• [Your objective]: Copy out all of the lines below exactly; the pictures do not belong in the copy.

(Source records)

/---

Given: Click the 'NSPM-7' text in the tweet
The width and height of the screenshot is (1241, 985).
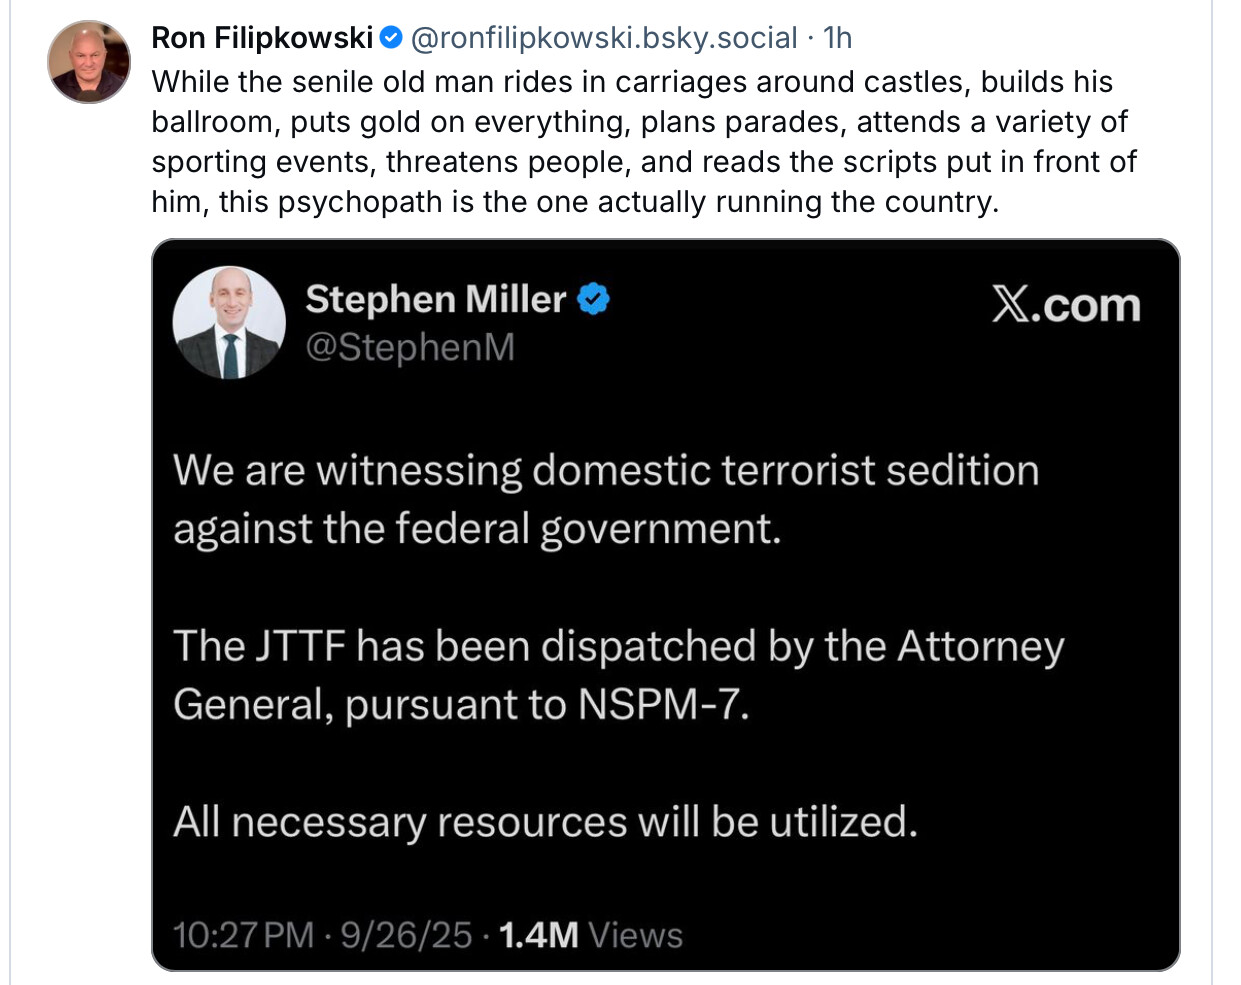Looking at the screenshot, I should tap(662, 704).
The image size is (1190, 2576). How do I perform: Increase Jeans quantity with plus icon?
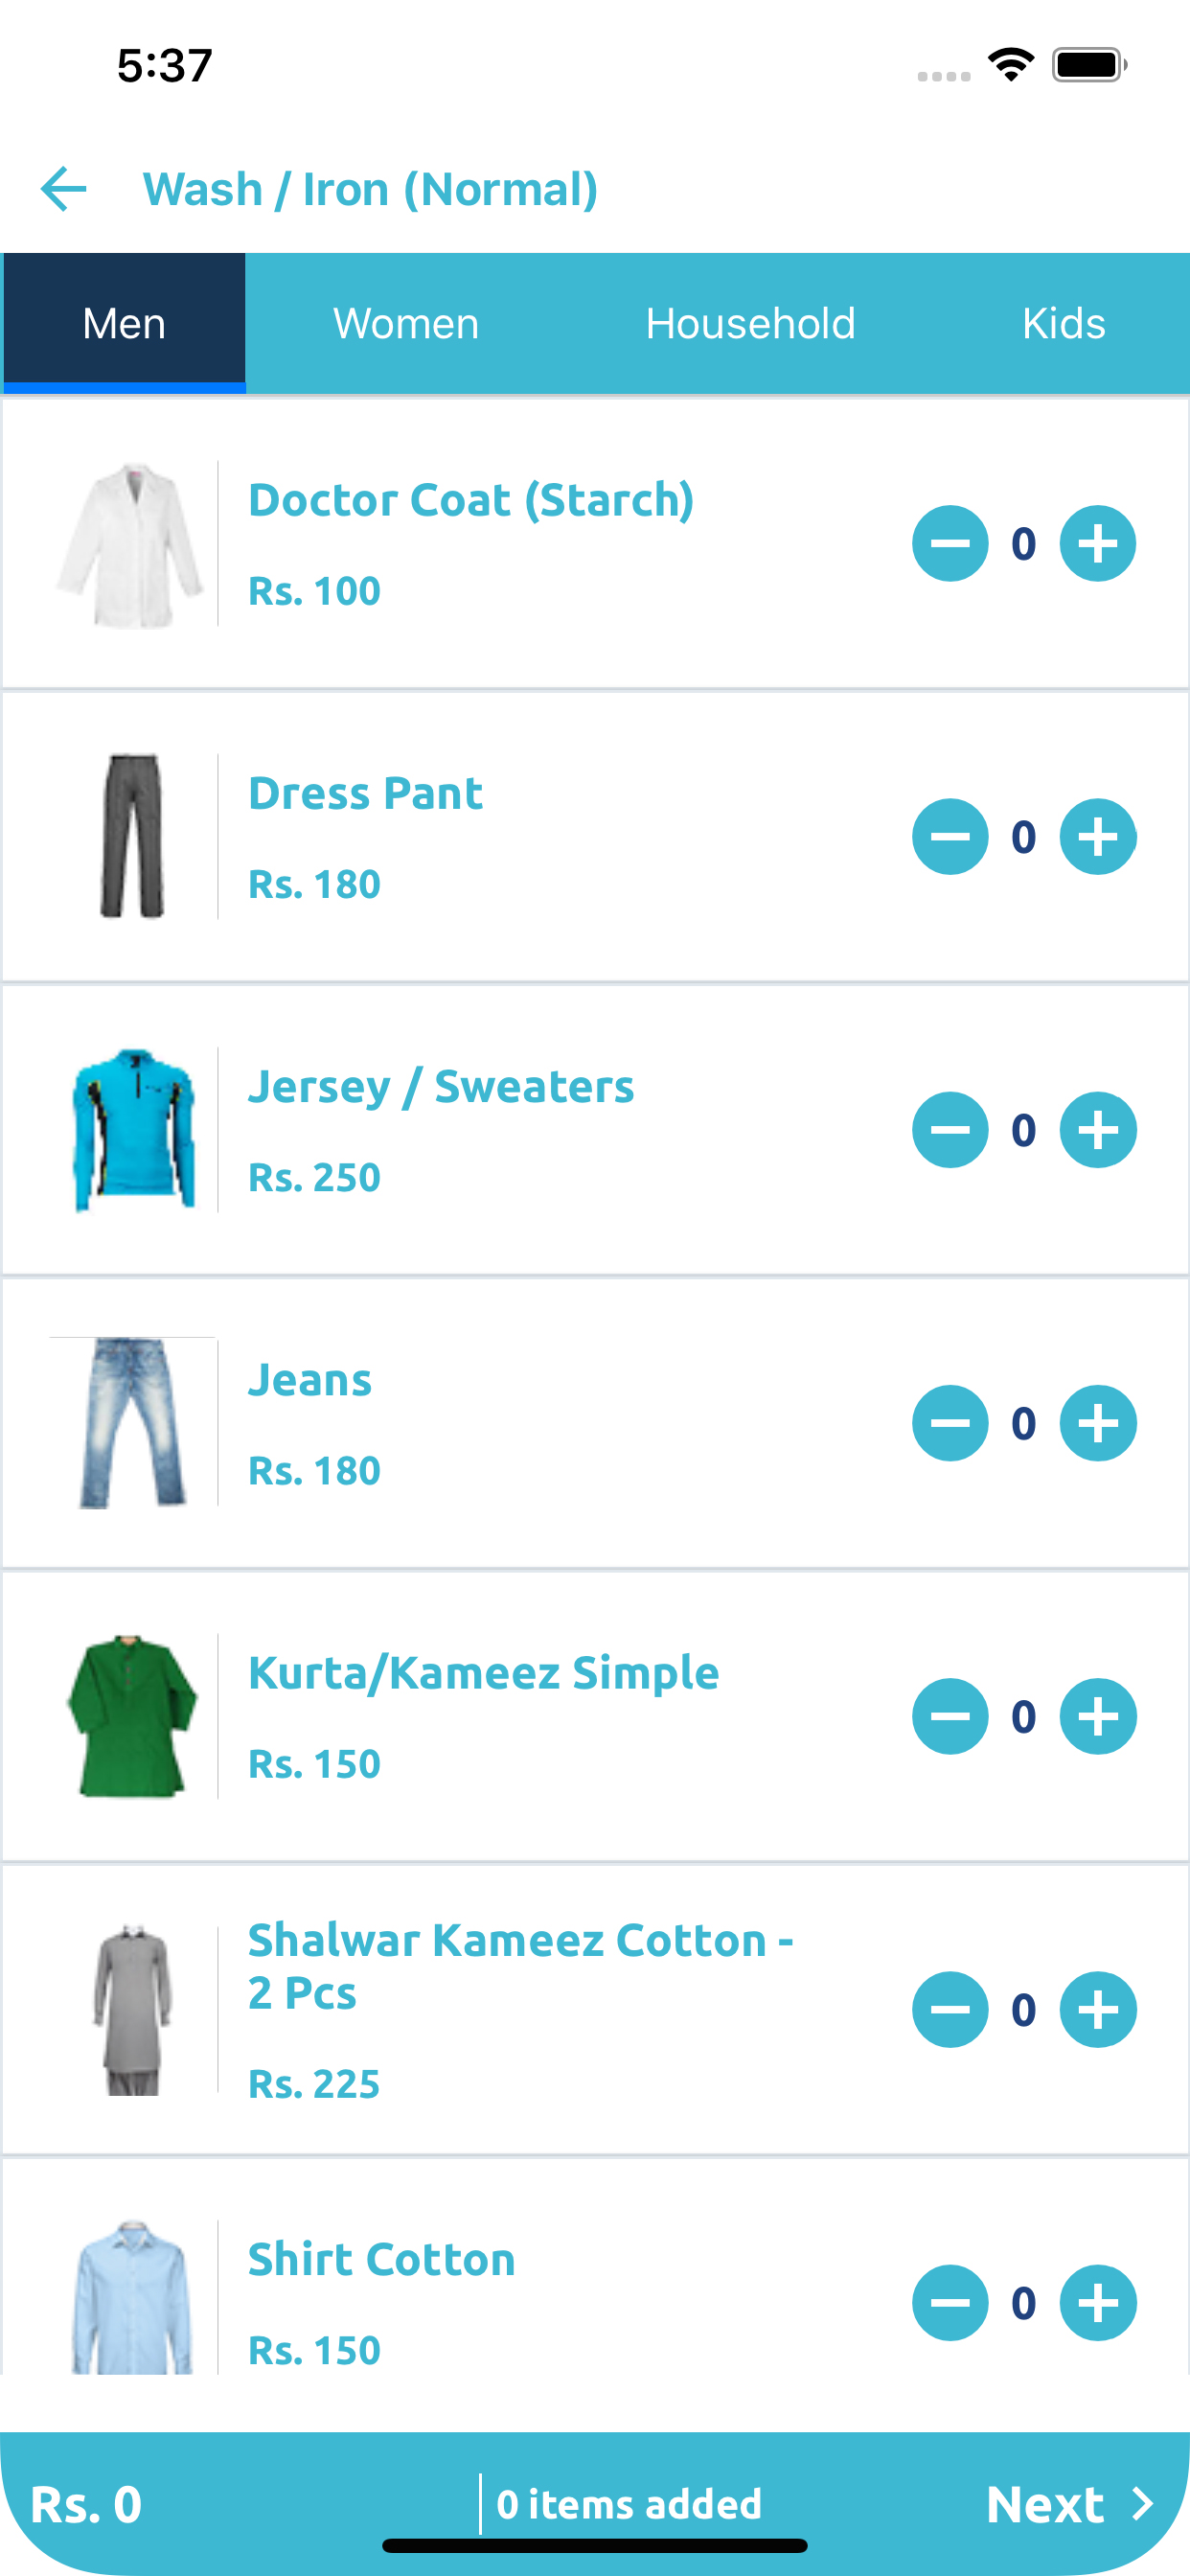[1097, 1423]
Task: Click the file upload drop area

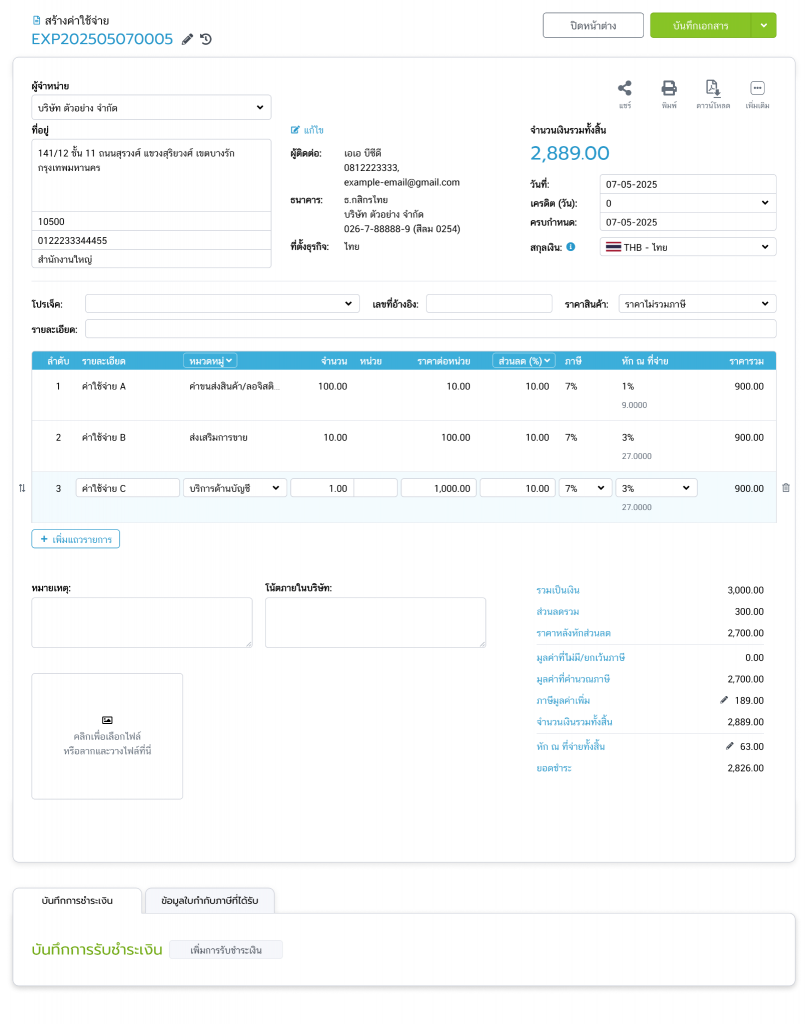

\---

• [Exercise result]:
Given: Click the 'NSPM-7' text in the tweet
The width and height of the screenshot is (1241, 985).
Looking at the screenshot, I should tap(662, 704).
The image size is (1190, 2576). How do I perform: Increase Jeans quantity with plus icon?
[1097, 1423]
Task: Click the file upload drop area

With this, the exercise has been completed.